> _Document_
↓
CAA co-champion
- Conference: Colonial Athletic Association

Ranking
- Sports Network: No. 18
- FCS Coaches: No. 18
- Record: 8–3 (6–2 CAA)
- Head coach: Danny Rocco (1st season);
- Offensive coordinator: Brandon Streeter (1st season)
- Defensive coordinator: Bob Trott (3rd season)
- Home stadium: E. Claiborne Robins Stadium

= 2012 Richmond Spiders football team =

American college football season

The 2012 Richmond Spiders football team represented the University of Richmond in the 2012 NCAA Division I FCS football season. They were led by first-year head coach Danny Rocco and played their home games at E. Claiborne Robins Stadium. They were a member of the Colonial Athletic Association. They finished the season 8–3, 6–2 in CAA. Due to Old Dominion (7–1 in CAA play) being ineligible for the conference title, the Spiders claimed a four way share of the CAA title. Despite the conference title, the Spiders were not invited to the FCS playoffs.
↑
> _Set task A_
Who was the offensive coordinator of the 2012 Richmond Spiders football team, according to the article?
> _Set task B_
Write out the part of the 2012 Richmond Spiders football article between "The 2012 Richmond" and "the FCS playoffs.", inclusive, word for word.

> _Supplied information_
↓
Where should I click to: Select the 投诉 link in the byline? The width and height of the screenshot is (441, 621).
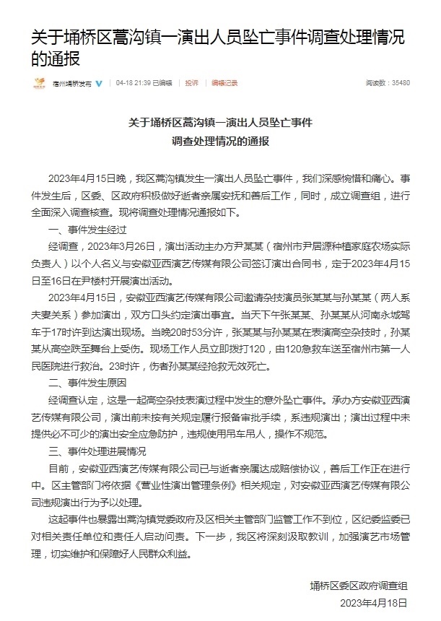191,84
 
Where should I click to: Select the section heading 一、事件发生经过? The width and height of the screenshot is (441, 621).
87,230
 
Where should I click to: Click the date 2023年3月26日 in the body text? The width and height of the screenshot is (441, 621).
120,248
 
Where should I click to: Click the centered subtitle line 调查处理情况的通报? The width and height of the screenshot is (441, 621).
220,141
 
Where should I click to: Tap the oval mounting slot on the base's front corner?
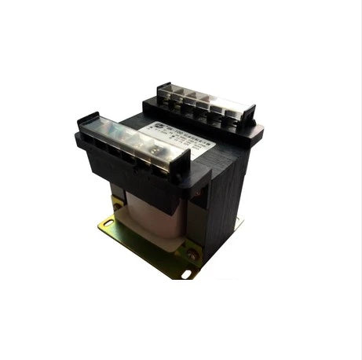pos(187,274)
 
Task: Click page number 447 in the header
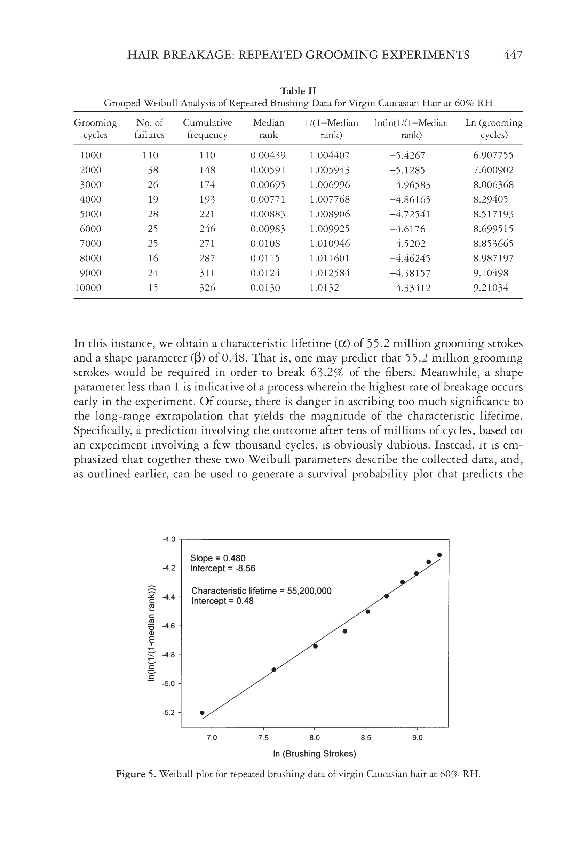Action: click(x=512, y=55)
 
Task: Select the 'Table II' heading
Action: click(x=298, y=90)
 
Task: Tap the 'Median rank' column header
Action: click(x=268, y=128)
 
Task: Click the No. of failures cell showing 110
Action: click(x=150, y=155)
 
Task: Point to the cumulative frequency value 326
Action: click(x=207, y=287)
↑
> _Final result A_
Brandon Streeter

> _Final result B_
The 2012 Richmond Spiders football team represented the University of Richmond in the 2012 NCAA Division I FCS football season. They were led by first-year head coach Danny Rocco and played their home games at E. Claiborne Robins Stadium. They were a member of the Colonial Athletic Association. They finished the season 8–3, 6–2 in CAA. Due to Old Dominion (7–1 in CAA play) being ineligible for the conference title, the Spiders claimed a four way share of the CAA title. Despite the conference title, the Spiders were not invited to the FCS playoffs.